Nowotny sagte gestern im Klub der Wirtschaftspublizisten, das hohe Volumen der Fremdwährungskredite in Mittel- und Osteuropa stelle für Österreichs Banken noch immer ein Risiko dar: „Es ist Aufgabe aller Banken, dieses Risiko zu reduzieren.“ In Summe haben Österreichs Institute in der Region Darlehen in der Höhe von 80Mrd. Euro in fremder Währung vergeben. Weil im Zuge der Krise die osteuropäischen Währungen gefallen sind, kam es vermehrt zu Kreditausfällen.

Sorgen macht sich Nowotny auch um die Konjunktur. Zwar konnte der Abschwung gestoppt werden, doch der Aufschwung werde in den nächsten Jahren wohl ein sehr schwacher sein. Der Notenbank-Chef warnte vor einem „verlorenen Jahrzehnt“. Es sei nicht auszuschließen, dass es Europa so ergehen könnte wie Japan, als es nach einer schweren Krise zehn Jahre lang Stagnation gegeben habe. Um das zu verhindern, werde die Europäische Zentralbank die expansive Geldpolitik langsam zurückfahren.
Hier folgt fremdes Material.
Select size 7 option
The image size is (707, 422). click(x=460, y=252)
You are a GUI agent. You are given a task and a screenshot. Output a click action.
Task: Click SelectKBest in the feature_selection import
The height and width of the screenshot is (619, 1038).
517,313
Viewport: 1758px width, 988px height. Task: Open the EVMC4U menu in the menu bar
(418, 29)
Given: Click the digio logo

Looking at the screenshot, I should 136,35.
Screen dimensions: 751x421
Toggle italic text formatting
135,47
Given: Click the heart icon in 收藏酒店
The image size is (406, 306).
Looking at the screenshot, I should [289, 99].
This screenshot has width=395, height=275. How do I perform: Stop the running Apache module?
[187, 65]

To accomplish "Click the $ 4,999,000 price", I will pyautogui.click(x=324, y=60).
Notenbanker fliegen „Economy“

Einsparungsmöglichkeiten sieht Nowotny auch in der Nationalbank, die zu 70Prozent dem Staat gehört. Bis 2015 sollen die Kosten jährlich um 20 Mio. reduziert werden. So fliegen die Notenbanker in Europa nur mehr in der Economy Class. Die Zahl der Mitarbeiter soll von 1020 auf 890 sinken – der Großteil über natürliche Abgänge. Ob auch das teure Pensionssystem geändert wird, ist laut Nowotny offen.